[Record extracts]
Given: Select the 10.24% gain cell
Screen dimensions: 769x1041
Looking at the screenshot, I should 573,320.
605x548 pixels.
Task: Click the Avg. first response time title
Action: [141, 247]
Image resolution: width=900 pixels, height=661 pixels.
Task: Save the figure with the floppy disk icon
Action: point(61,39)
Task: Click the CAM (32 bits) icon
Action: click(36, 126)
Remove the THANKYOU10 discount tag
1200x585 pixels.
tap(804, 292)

[What you need to do]
Line by line, output the listing above without alteration.

[Answer to the problem]
Given: Select the 10.24% gain cell
Screen dimensions: 769x1041
Looking at the screenshot, I should 573,320.
605x548 pixels.
Task: Click the Avg. first response time title
Action: [141, 247]
Image resolution: width=900 pixels, height=661 pixels.
Task: Save the figure with the floppy disk icon
Action: point(61,39)
Task: Click the CAM (32 bits) icon
Action: click(36, 126)
Remove the THANKYOU10 discount tag
1200x585 pixels.
tap(804, 292)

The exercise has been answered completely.